My car is driverless already! :slight_smile:
Isn’t it?:shock:

If it’s currently parked up then yes it’s probably driverless. :smiley:

You could always duck down and pretend to other road users that your car is driverless. :lol:

I wouldn’t see where I was going, twit!:105:

My neighbour where I used to live was so short it looked like nobody was driving her car, she could barely see out of the window!:lol:

Can’t see why people struggle with the concept of a driverless car. I mean when they get on a train what are they doing? Sitting in a vehicle that they are not driving!

Same for a bus
Same for a tram
Same for a taxi

What difference does it make then if it is a car that you own which is driven by a centralised national highways “system” rather than a person?

The benefits could be huge as others have highlighted.

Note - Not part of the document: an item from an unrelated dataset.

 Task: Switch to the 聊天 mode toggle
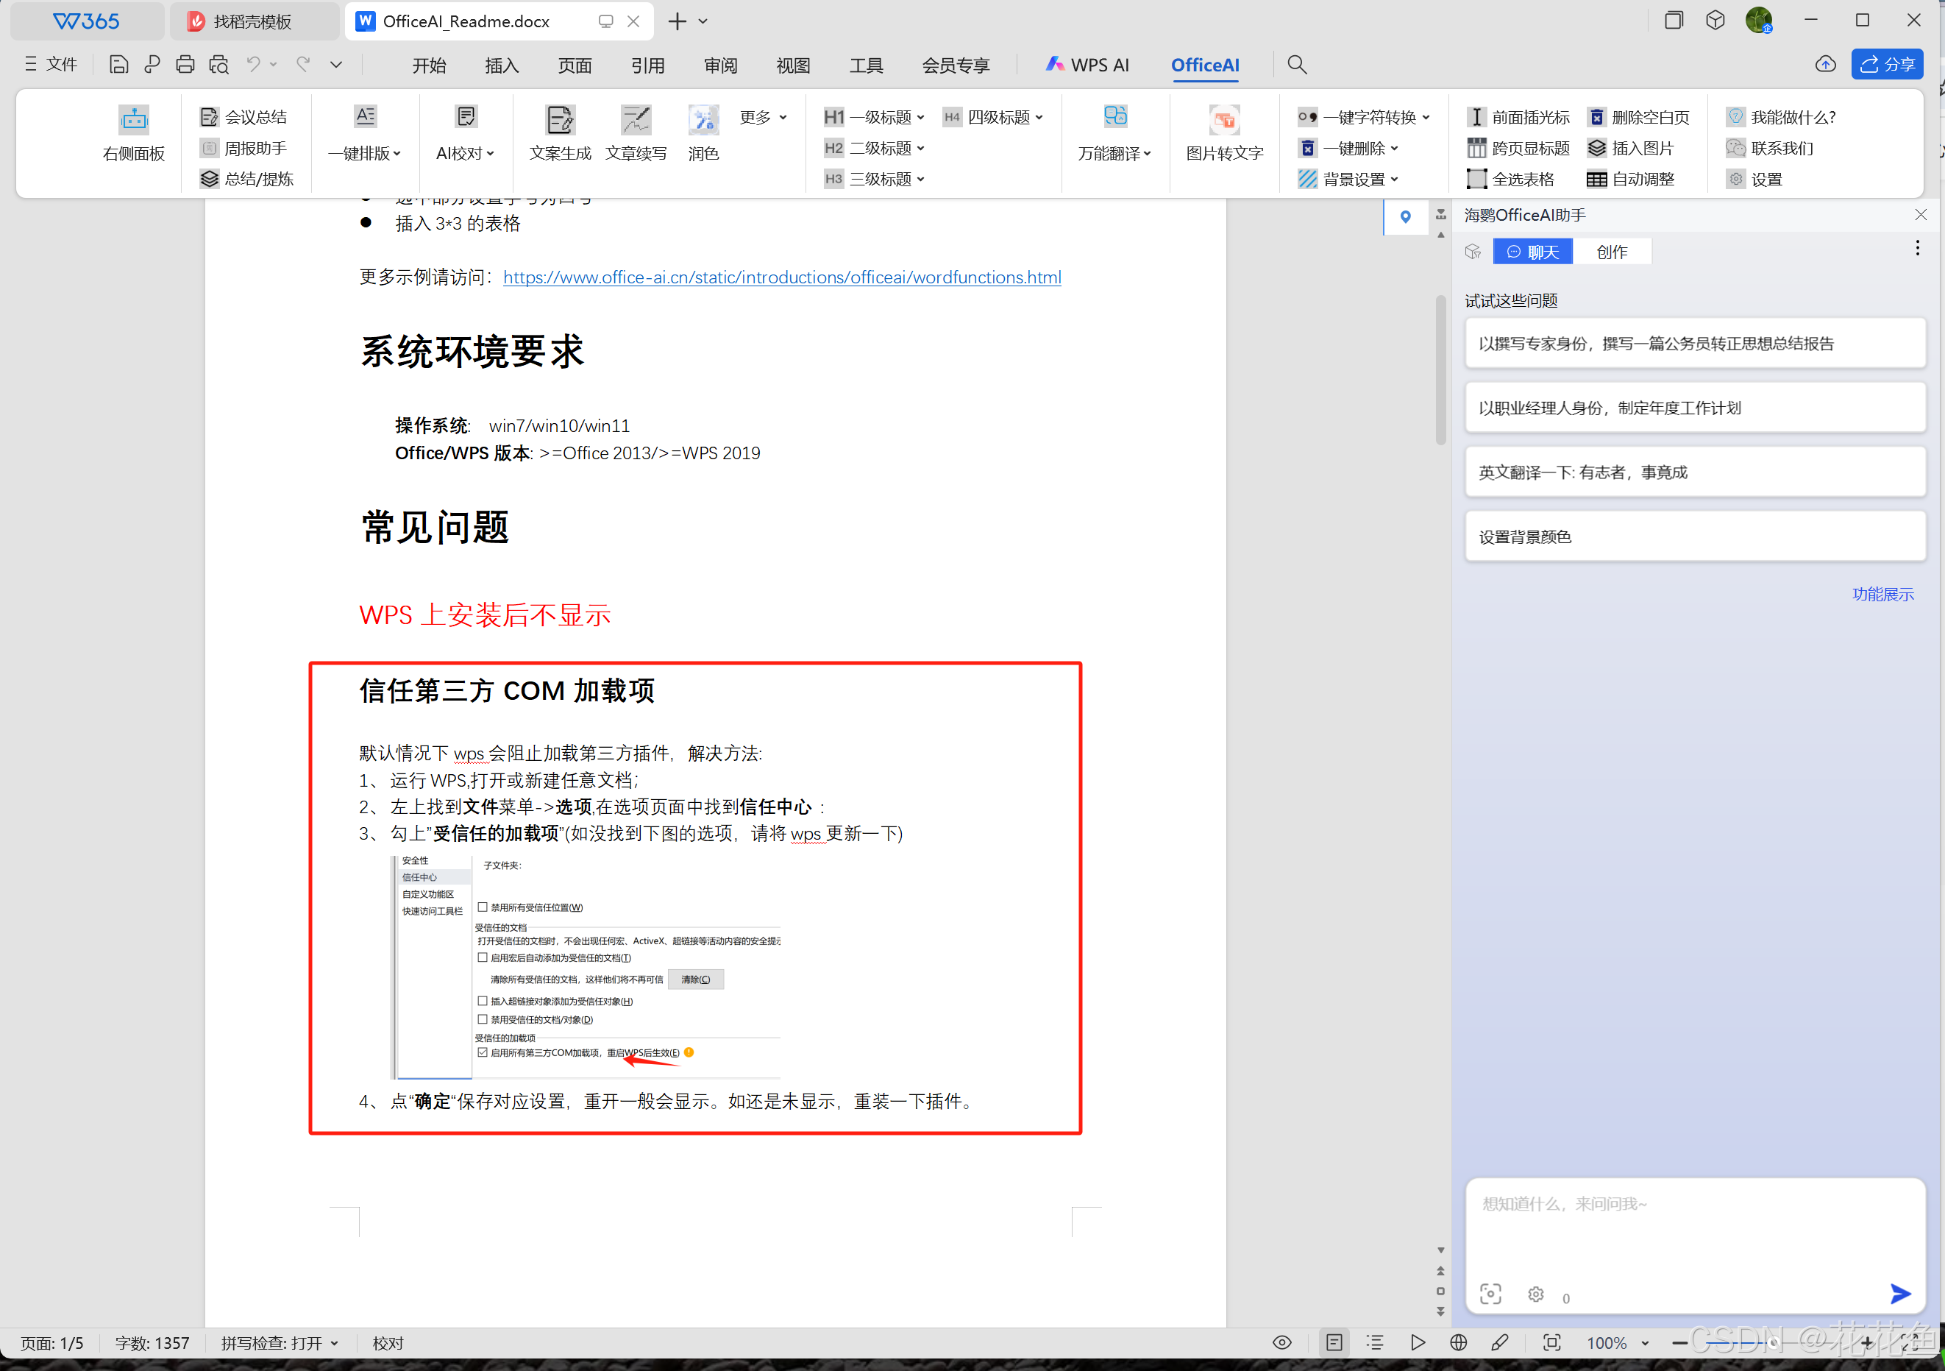point(1532,252)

Disabled people, blind people, otherwise disadvantaged people who can not legally drive, can suddenly have the same freedom as everyone else instead of having to rely on and be a burden on others. They can go to the shops whenever THEY want to without putting anyone else out.

Those who like to drink and/or who have records of drink driving and maybe have lost their licenses, as Bruce rightly points out, can own their own vehicle and have it take them and pick them up again at the end of the night.

More importantly, a centrally controlled national driverless vehicle network would be able to better manage all the traffic in the country. It could regulate speeds and route vehicles in the best possible and most efficient way. At present we all just choose the routes we know and think are best but when we are driving we have no idea what is happening all around us and further along our journey. As traffic develops ahead the system could seamlessly re-route us to avoid it or re-route us to alleviate congestion elsewhere.
If the algorithms are constructed well it could have massive positive impact on national congestion.

Another benefit would be for emergencies. The system, knowing that say an ambulance or fire engine 5 miles away was on a route that needs to get past you, could simply route all vehicles into specific lanes leaving a lane totally free for emergency services. The response time improvements for emergency vehicles would be massive.

Then think about the impact to our personal insurance situation. Currently we all pay an arm and a leg for insurance each year and much depends on our past record and personal attributes. With a driverless system that goes away. Insurance becomes a constant with no dependency on a driver. It is the actual national highway system that would need the insurance not us as individuals. We would of course have to pay into that (they will always get their pound of flesh) but it would be massively cheaper and it would be constant. We wouldn’t ever get penalised unless we specifically did something reckless to affect the driverless system.

There are a lot of wins to the concept but it will take many many years to get there.

Driverless cars are fair enough, but how is the government going to make up for the huge loss of revenue on Road Tax, Fuel, MOT’s Parking fees, Speeding fines, Licences and a load of other costs to the motorist that I’ve forgotten…

Good point Foxy.
Daresay they will think of something though. :slight_smile:

Road Tax, Fuel, MOT’s relate to the vehicle, not the driver.

Driverless cars are still some way off, atm driverless cars require the driver to still be in control, that means the driver has to be ready to assume control should the need arise, so when they do eventually start appearing on the roads , the driver will still have to have insurance, a driving license ect, in the future,who knows , maybe you can rent a car short term via an app, so you can book the use of a car that will come to you and you can use as required, still a very long way off but it’s the future…

That’s what I imagined, Primus.

But I wonder what would happen with driverless, if something like a kiddie chasing his ball suddenly ran across the road in front of their front bumper?

I would imagine that it would do exactly the same as a car with a driver - apply the brakes. The only difference is that the driverless car’s reaction time would be quicker than one with a driver.